Need to replenish weapons sent to Ukraine
According to the Stockholm-based peace research institute, Russia’s invasion of Ukraine in February 2022 has added to supply chain challenges for arms companies, not least because Russia is a major supplier of raw materials used in arms production.
“This could hamper ongoing efforts in the United States and Europe to strengthen their armed forces and to replenish their stockpiles after sending billions of dollars’ worth of ammunition and other equipment to Ukraine.”
So far, the United States has reportedly spent 100 billion dollars on weapons provided to Ukraine.
US companies dominate the Top 100
The arms sales of the 40 US companies in the listing totalled 299 dollars billion in 2021, the research further explains. North America was the only region to see a drop in arms sales compared with 2020. The 0.8 per cent real-term decline was partly due to high inflation in the US economy during 2021.
Since 2018, the top five companies in the Top 100 have all been based in the USA.
A recent wave of mergers and acquisitions in the US arms industry continued in 2021. One of the most significant acquisitions was Peraton’s purchase of Perspecta, a government IT specialist, for 7.1 billion US dollars.

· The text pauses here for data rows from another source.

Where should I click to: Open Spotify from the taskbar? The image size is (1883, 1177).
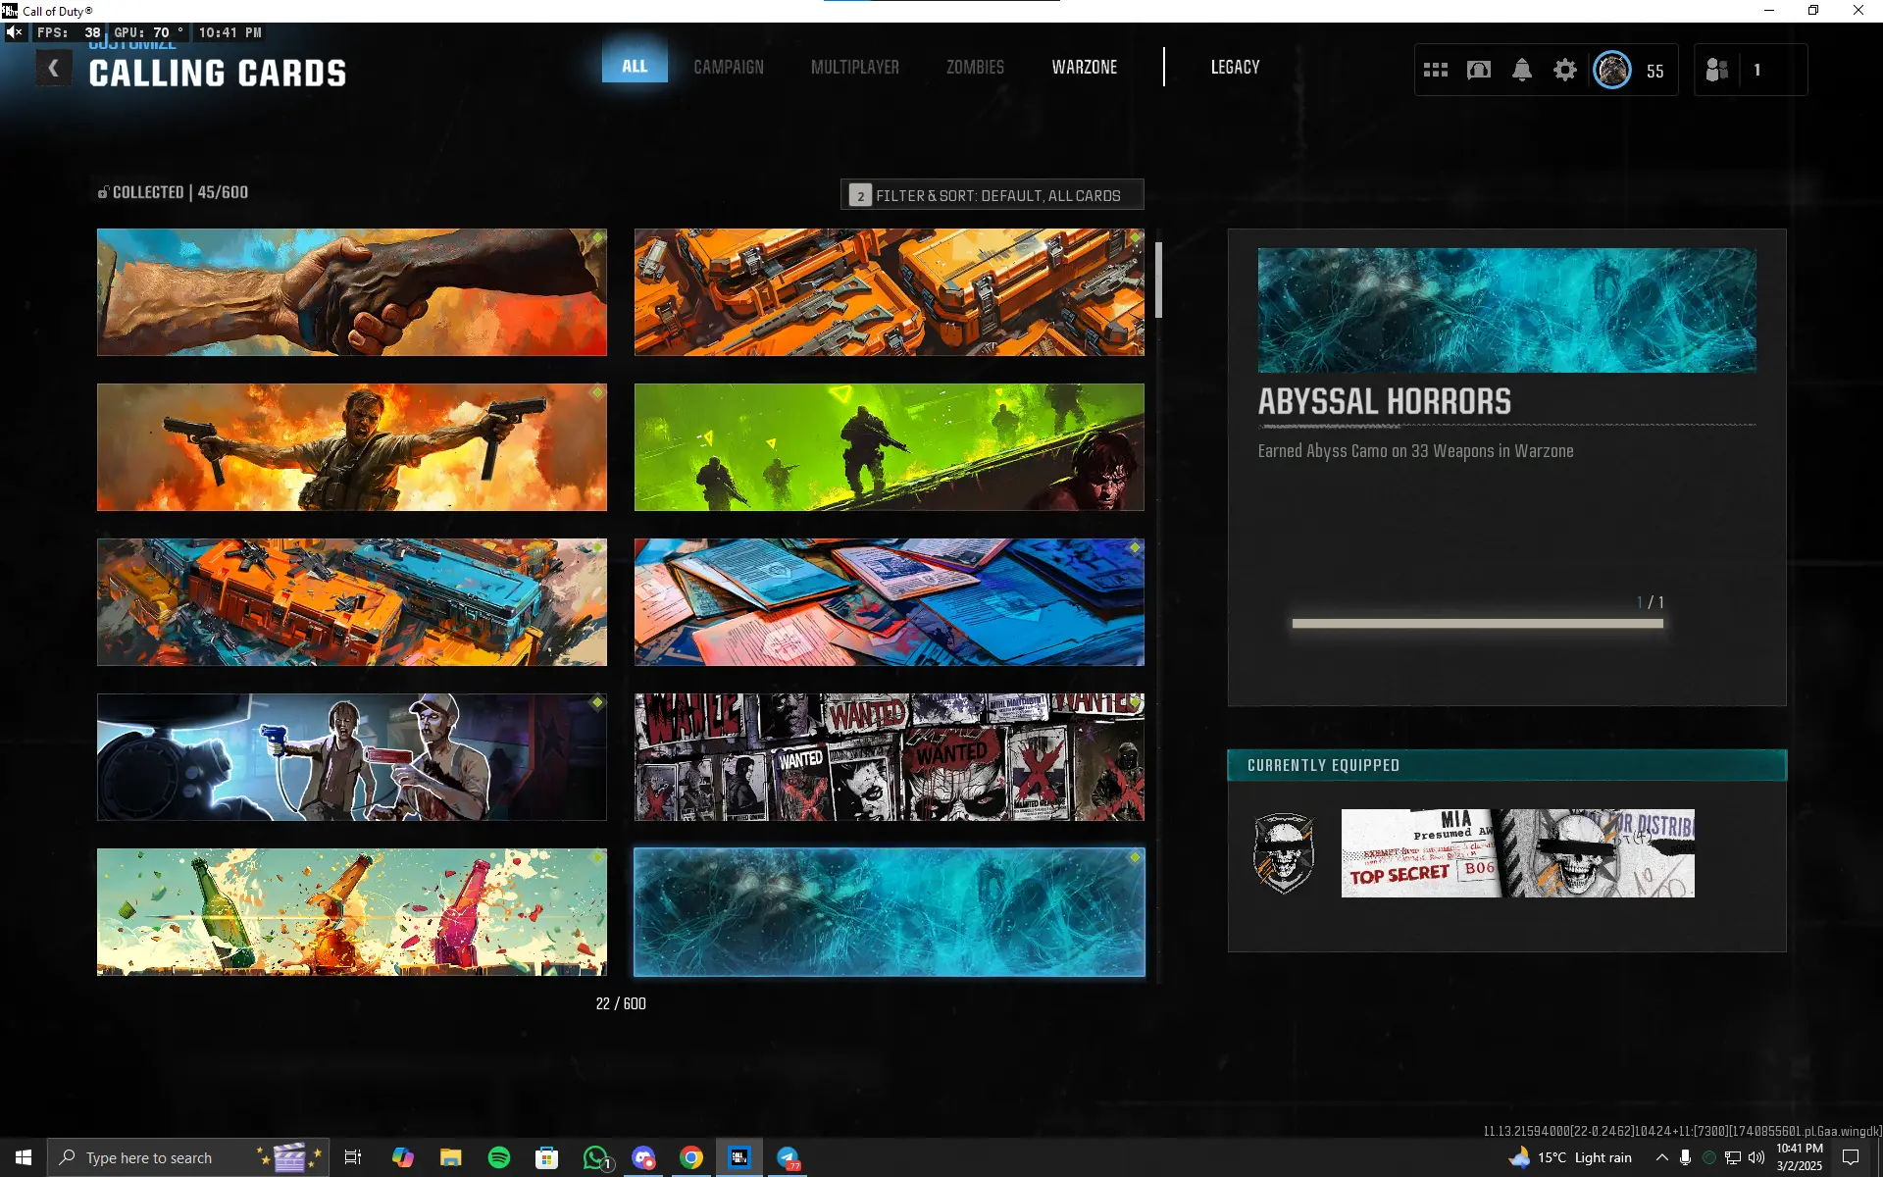point(499,1157)
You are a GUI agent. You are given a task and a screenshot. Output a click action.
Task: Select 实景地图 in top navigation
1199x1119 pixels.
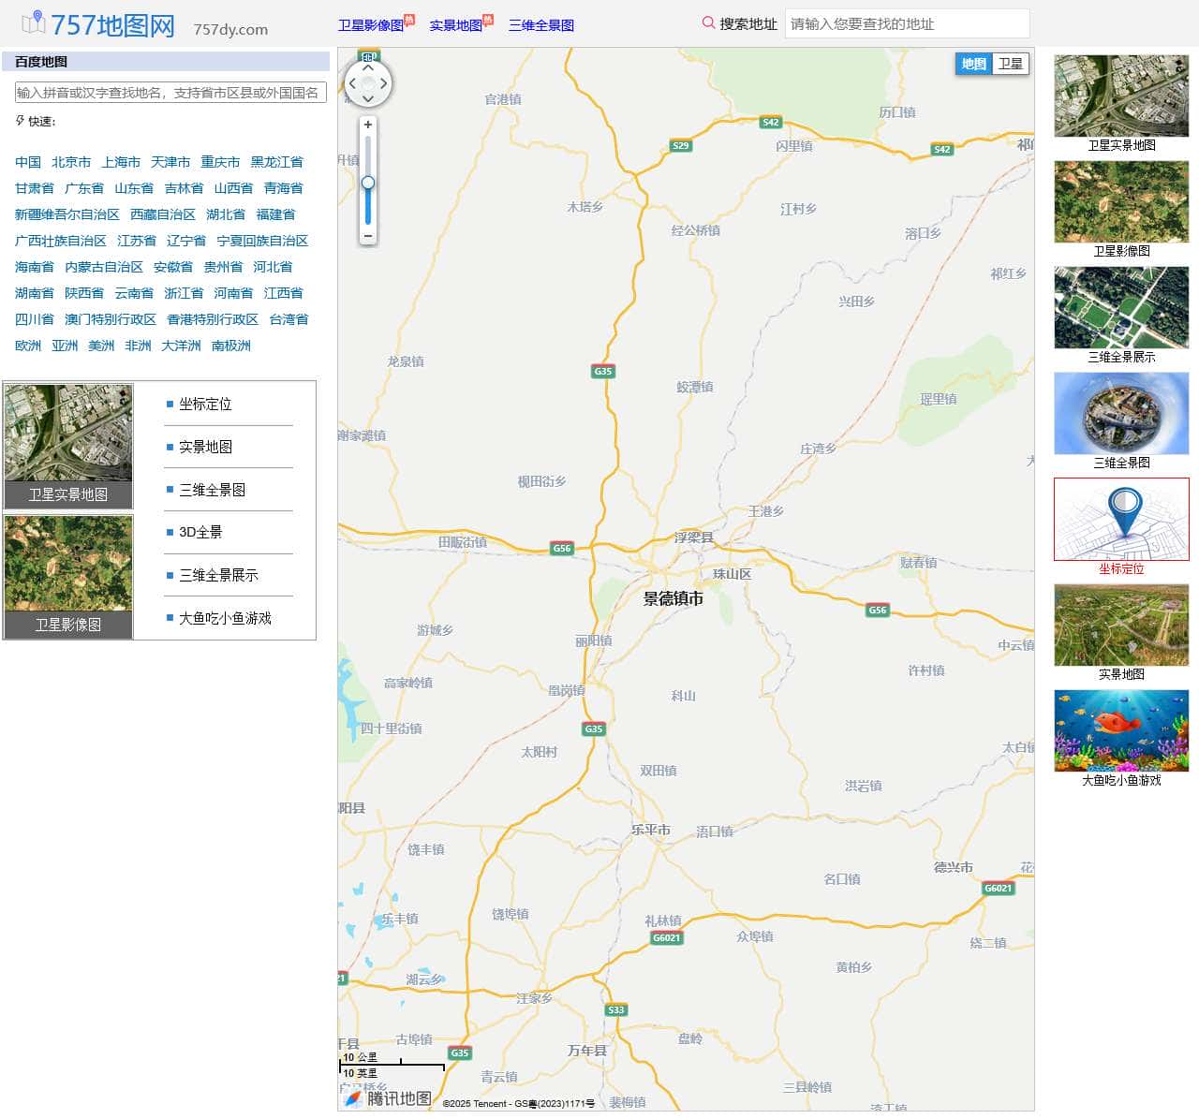tap(455, 25)
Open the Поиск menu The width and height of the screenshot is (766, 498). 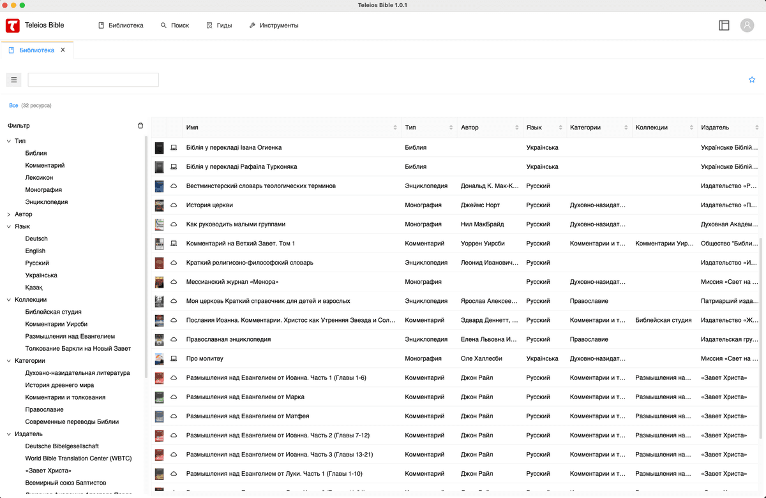tap(175, 26)
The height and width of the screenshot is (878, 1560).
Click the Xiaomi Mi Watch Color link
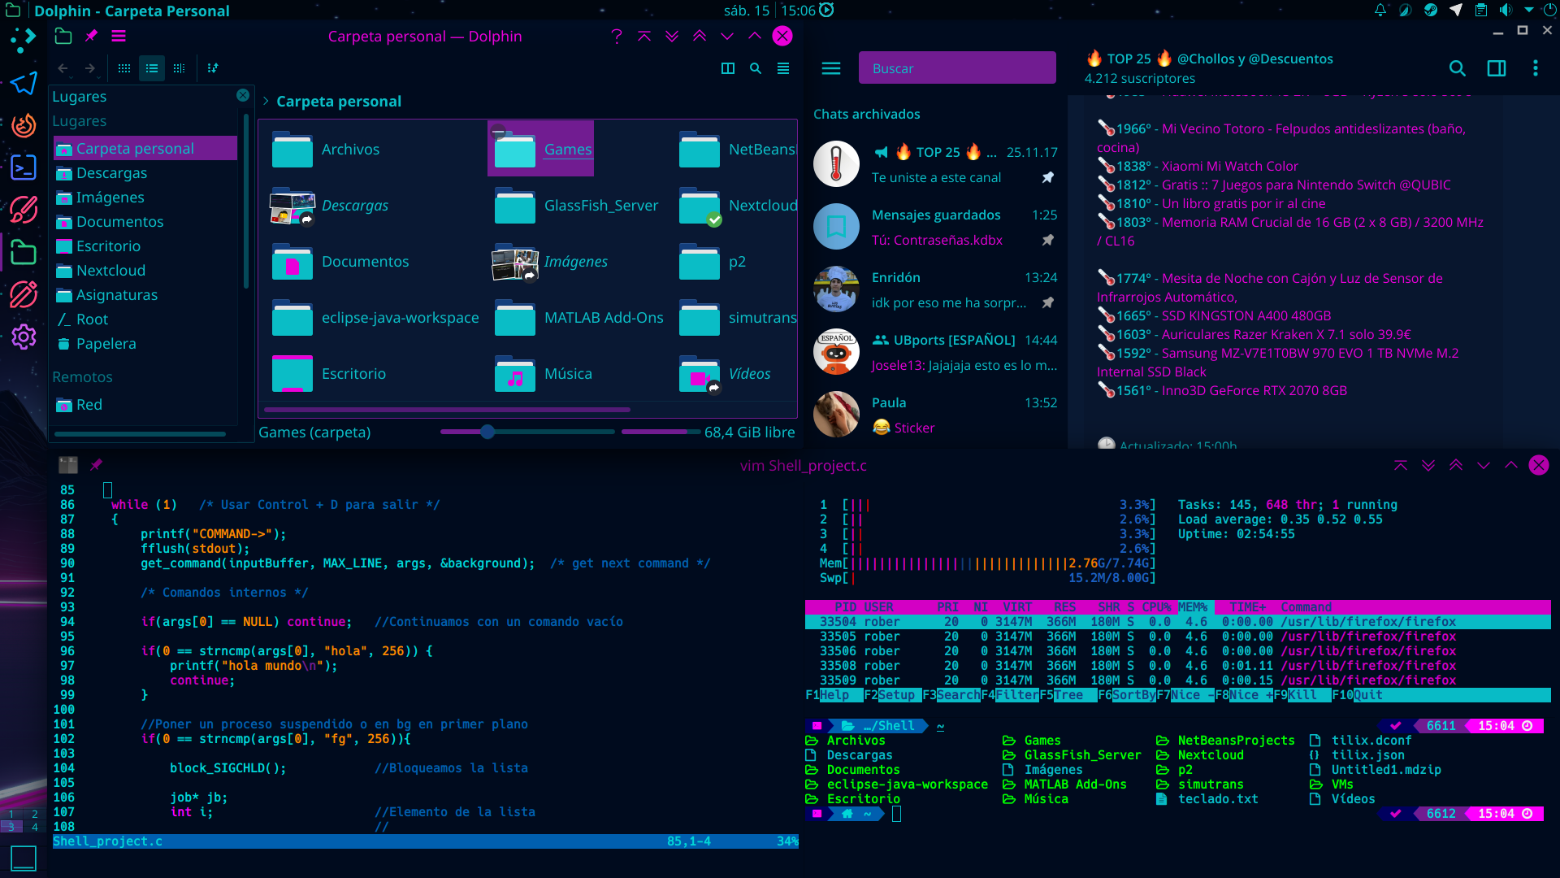click(x=1229, y=166)
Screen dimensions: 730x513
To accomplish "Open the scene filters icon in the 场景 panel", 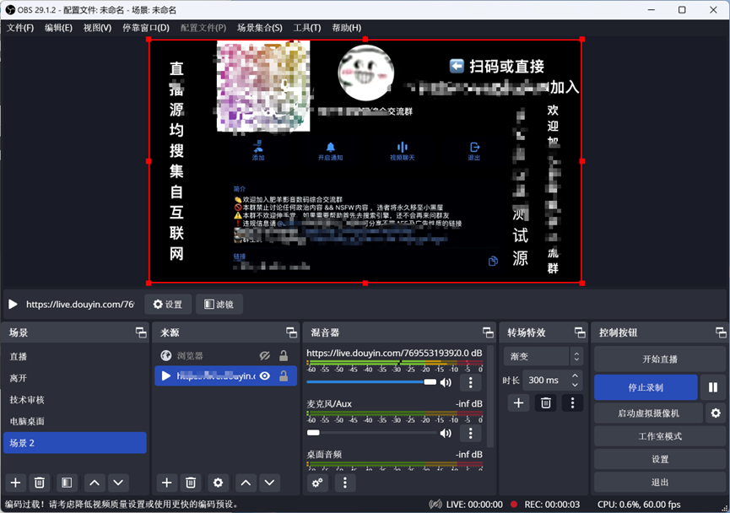I will tap(67, 483).
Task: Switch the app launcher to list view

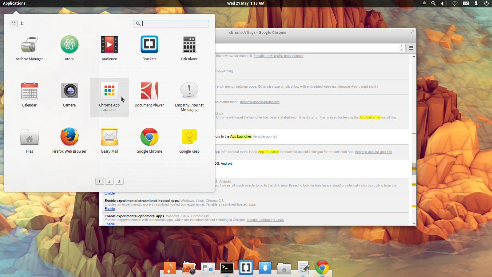Action: 21,23
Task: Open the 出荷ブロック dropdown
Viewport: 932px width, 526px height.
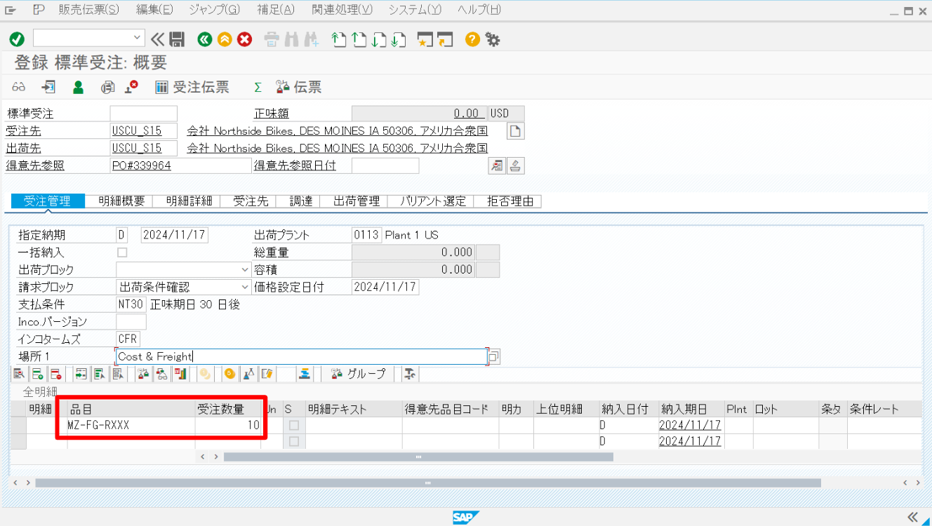Action: 244,269
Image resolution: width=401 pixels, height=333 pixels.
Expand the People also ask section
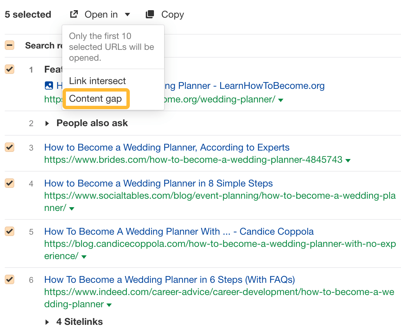pos(47,123)
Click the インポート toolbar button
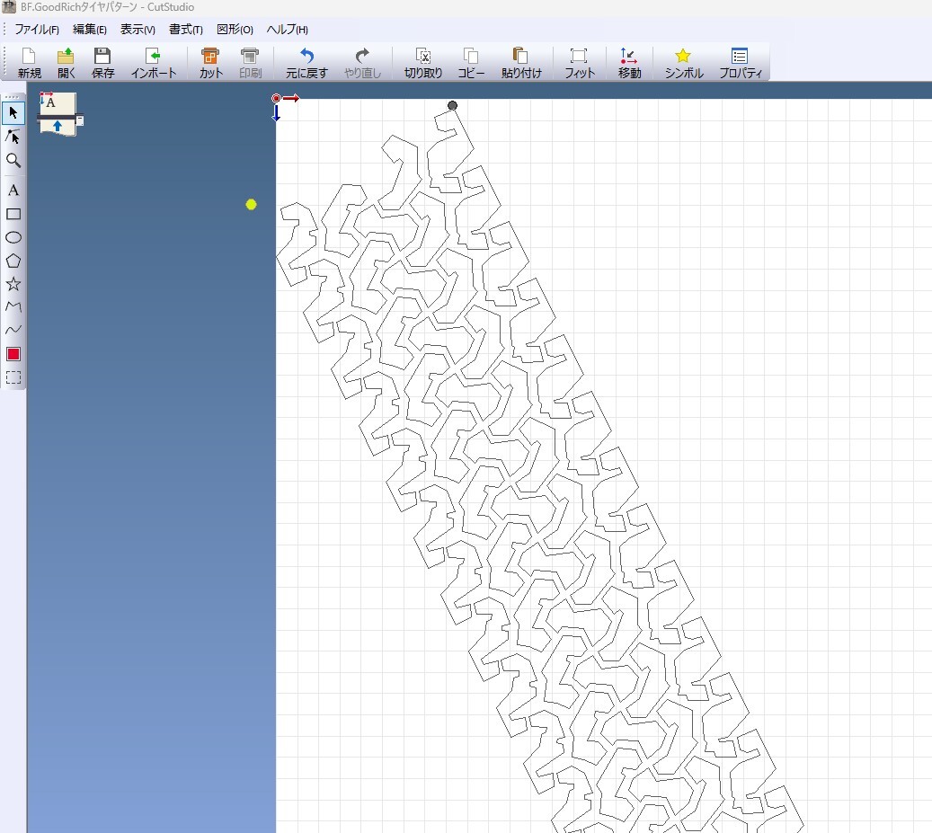Viewport: 932px width, 833px height. click(154, 63)
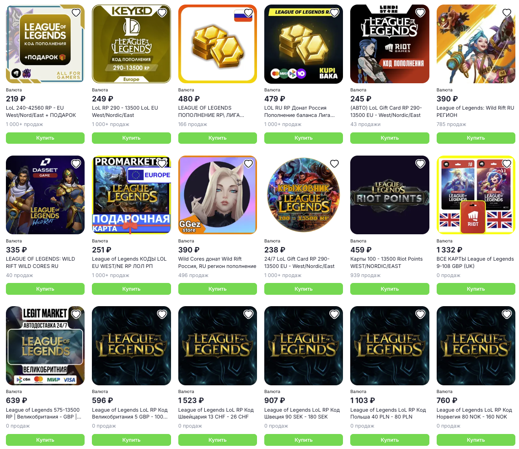Favorite the 219 ₽ LoL EU listing heart
This screenshot has height=449, width=519.
click(x=76, y=13)
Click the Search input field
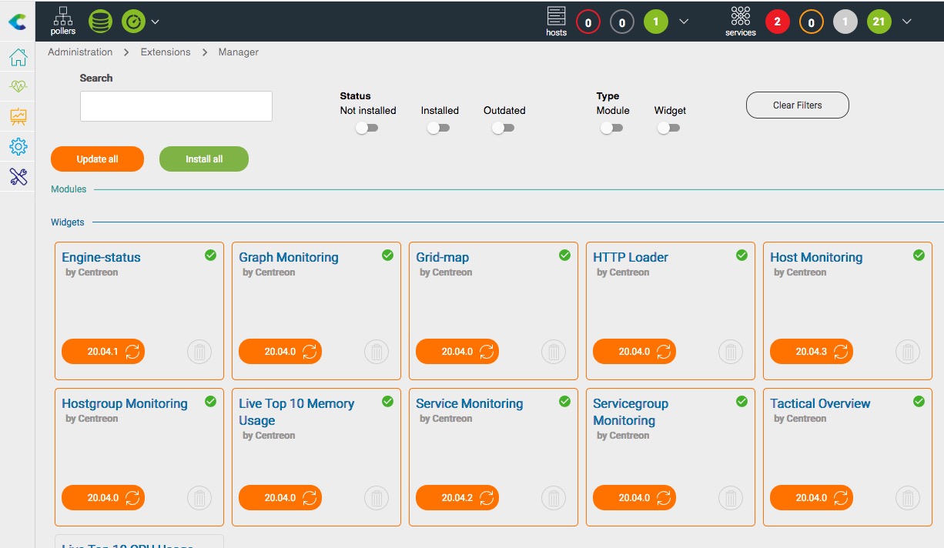The height and width of the screenshot is (548, 944). coord(176,106)
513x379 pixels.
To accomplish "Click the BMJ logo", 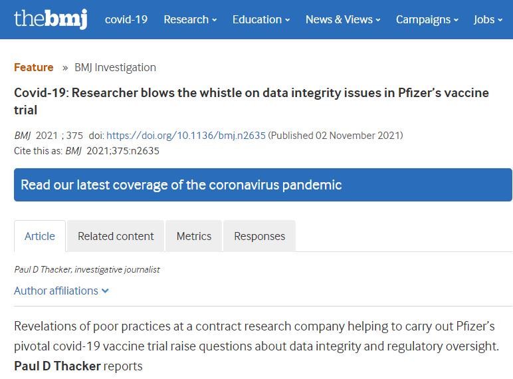I will pos(51,19).
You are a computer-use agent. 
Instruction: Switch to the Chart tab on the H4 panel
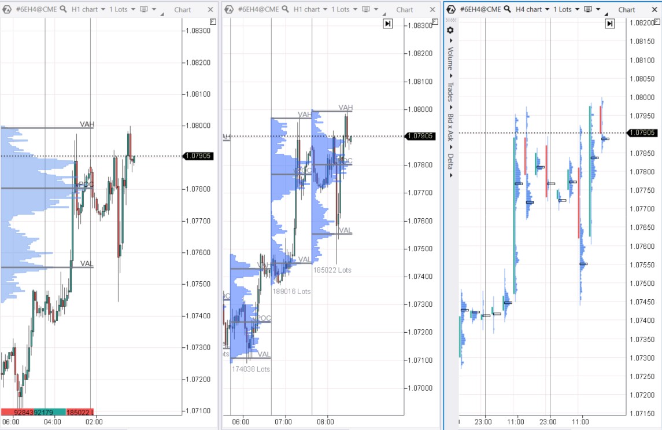[626, 9]
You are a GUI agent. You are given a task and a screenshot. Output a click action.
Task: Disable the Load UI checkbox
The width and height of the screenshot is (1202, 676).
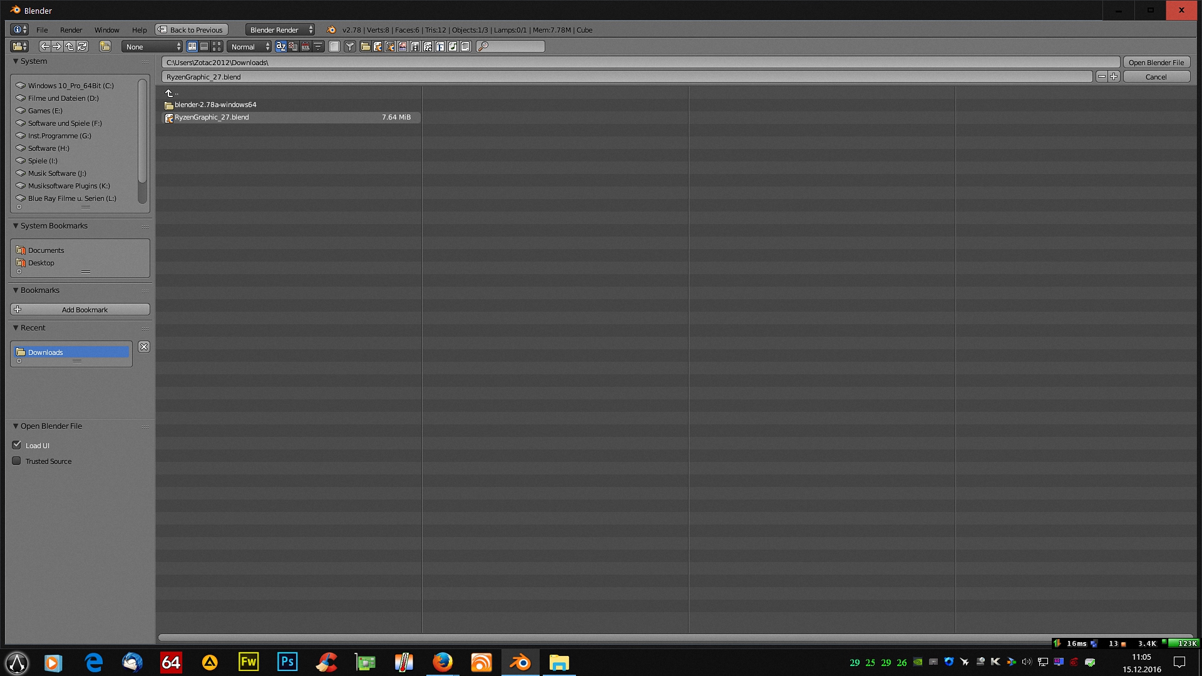click(17, 445)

Private equity companies are becoming more active in the arms industry, particularly in the USA. This could affect the transparency of arms sales data, due to less stringent financial reporting requirements compared with public companies, according to the report.
Chinese companies drive rapid growth in Asian arms sales
The combined arms sales of the 21 companies in Asia and Oceania included in the Top 100 reached 136 billion US dollars in 2021—5.8 % more than in 2020, SIPRI reports. The eight Chinese arms companies in the listing had total arms sales of 109 billion dollars, a 6.3% increase.
There has been a wave of consolidation in the Chinese arms industry since the mid-2010s, said Xiao Liang, a researcher with the SIPRI Military Expenditure and Arms Production Programme. In 2021 this saw China’s CSSC becoming the biggest military shipbuilder in the world, with arms sales of 11.1 billion US dollars, after a merger between two existing companies.
Europe, Russian and the Middle East among the top 100
In 2021 there were 27 Top 100 companies headquartered in Europe. Their combined arms sales increased by 4.2% compared with 2020, reaching 123 billion US dollars.
Meanwhile, six Russian companies are included in the Top 100 for 2021. Their arms sales totalled 17.8 billion US dollars—an increase of only 0.4% over 2020. There were signs that stagnation was widespread across the Russian arms industry, reports SIPRI.
And the five Top 100 companies based in the Middle East generated 15.0 billion US dollars in arms sales in 2021. This was a 6.5% increase compared with 2020, the fastest pace of growth of all regions represented in the Top 100.